In five chapters, each one being executed flawlessly from a different perspective. The son in the desert encampment. The family’s returning on back to their home. The daughter on the long train ride to the camp. The mom getting the order to evacuate. And the bitter release of the dad after over four years in captivity. The result of it all is a tiny tour de force, a book of unrelenting economy and suppressed emotion.
Intimate, spare, and arrestingly understated, and is a haunting evocation of one family during wartime and is an unmistakably resonant lesson for modern times.

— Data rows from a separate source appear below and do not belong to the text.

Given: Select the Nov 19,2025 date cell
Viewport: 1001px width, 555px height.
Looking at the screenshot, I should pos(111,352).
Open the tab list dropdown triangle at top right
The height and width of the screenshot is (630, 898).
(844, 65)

It also heralds a singularly gifted new novelist’s arrival.
The USA Today has described it as a gem of a novel and is one of the most vivid history lessons that you are ever going to learn, and the New York Times has called this novel a beautifully nuanced and resonant achievement. Her writing is incredibly beautiful and her prose is incredibly lyrical that makes it feel poetic.
“The Buddha in the Attic” is the second stand alone novel and was released in the year 2011. This novel tells the story of this group of young women being brought over from Japan to San Francisco as ‘picture brides’ almost a century prior.
In eight incantatory sections, “The Buddha in the Attic” traces their extraordinary lives, from their arduous journey by boat, where they exchange pictures of their husbands and imagining their own uncertain futures, to their arrival in San Francisco and their tremulous first nights as new brides.
Then to their backbreaking work picking fruit out in the fields and scrubbing white women’s floors, to their struggles to master a new culture and a new language, to their experiencing childbirth, and finally as moms, raising their kids that will ultimately reject their history and their heritage and to the deracinating arrival of war.
In language which has the force and fury of poetry, Julie’s written a singularly spellbinding book all about the American dream. Julie’s underrated masterpiece with ferocious yet lyrical prose where each and every sentence tells a story of its own. The imagery that she invokes is incredibly stunning throughout. It is sure to leave you breathless, and right from the beginning, when you first meet some of these characters, you know that you’re going to be in for a special book. Readers were transported to whole other world and another time that isn’t really documented all that much.
“The Swimmers” is the third stand alone novel and was released in the year 2022. Up above there are epic droughts, paper jams, wildfires, teachers’ strikes, smog alerts, revolutions, insurrections, record breaking summers of unendurable heat, however down below, at the pool, it is always a comfy eighty-one degrees.
Alice is a member of this group of obsessed recreational swimmers whose lives revolve around their local swimming pool. It is a place of unexpected freedom, kinship, and ritual. Until this one day that a crack shows up underneath its surface.
While cracks also start appearing in Alice’s own memory, her daughter and husband are stuck facing the dilemma of how it’d be best to care for her. While she clings to the tethers of her past in a Home that she feels absolutely certain is not her home, her daughter then has to navigate the newly broken landscape of their relationship.
A novel about memory and grief, daughters and moms, love and implacable loss. Readers are in awe of how such a graceful and beautiful book can possibly hold so much loss, grief, and love in its pages, and is truly a literary gem.
This is an unforgettable book delivered to readers by a spellbinding talent all about daughters and moms that is deeply moving and stylistically ambitious. Julie delivers an astoundingly good and heartbreaker of a read.